American Battery Technology Company
- American Battery Technology Company
- Traded as: Nasdaq: ABAT;
- Industry: Renewable energy Lithium-ion battery
- Founded: 2011; 15 years ago
- Headquarters: United States
- Area served: United States
- Website: americanbatterytechnology.com

= American Battery Technology Company =

Battery recycling company

American Battery Technology Company, formerly American Battery Metals Corporation, is a US-based battery recycling technology startup founded in 2011. It employs a hydrometallurgical process to recycle batteries and a targeted extraction system to extract raw materials from primary resources.

In 2019, the company was selected as winner of BASF’s Battery Recycling Circularity Challenge, allowing for the demonstration of its lithium-ion battery recycling technology as part of the Greentown Labs accelerator program. In 2021, it received a $2 million contract from the United States Advanced Battery Consortium, in collaboration with the U.S. Department of Energy for commercialization of its integrated lithium-ion battery recycling system.

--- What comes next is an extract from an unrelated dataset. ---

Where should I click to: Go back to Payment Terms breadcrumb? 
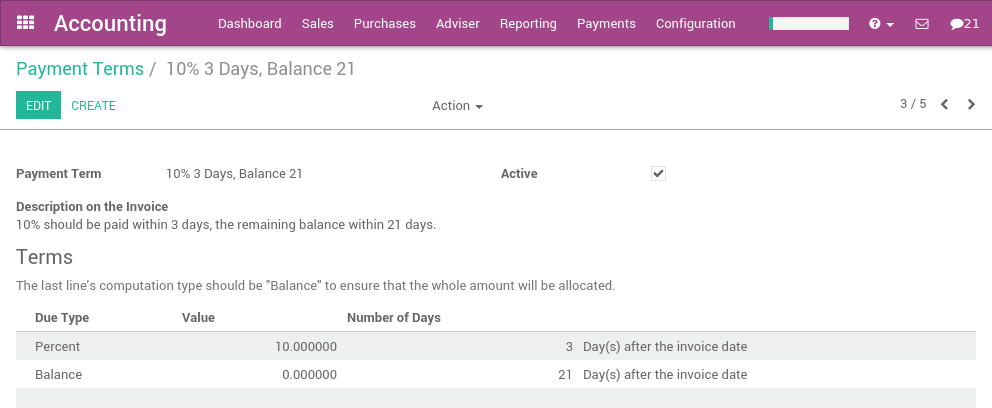coord(80,69)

In October 2022, it was selected for a $57 million grant by the Department of Energy to design, construct, commission, and operate a first-of-its-kind commercial-scale facility to demonstrate its process for the manufacturing of battery cathode-grade lithium hydroxide from unconventional Nevada-based lithium-bearing sedimentary resources.

The company's Research Development Center has been located at the Nevada Center for Applied Research at the University of Nevada Reno since 2021.

In late 2025, the company began the cleanup of the remains of the large fire in the 300 MW section of the Moss Landing battery.

== Stock market trading ==
On September 21, 2023, American Battery Technology Company listed on the Nasdaq stock exchange under the ticker $ABAT. Previous to this, it was traded over the counter under the ticker $ABML.

ABML rose to popular awareness as a penny stock in early 2021 alongside other meme stocks such as AMC and Gamestop. Various forums on Reddit, including WallStreetBets, have mentioned and promoted American Battery Technology Company.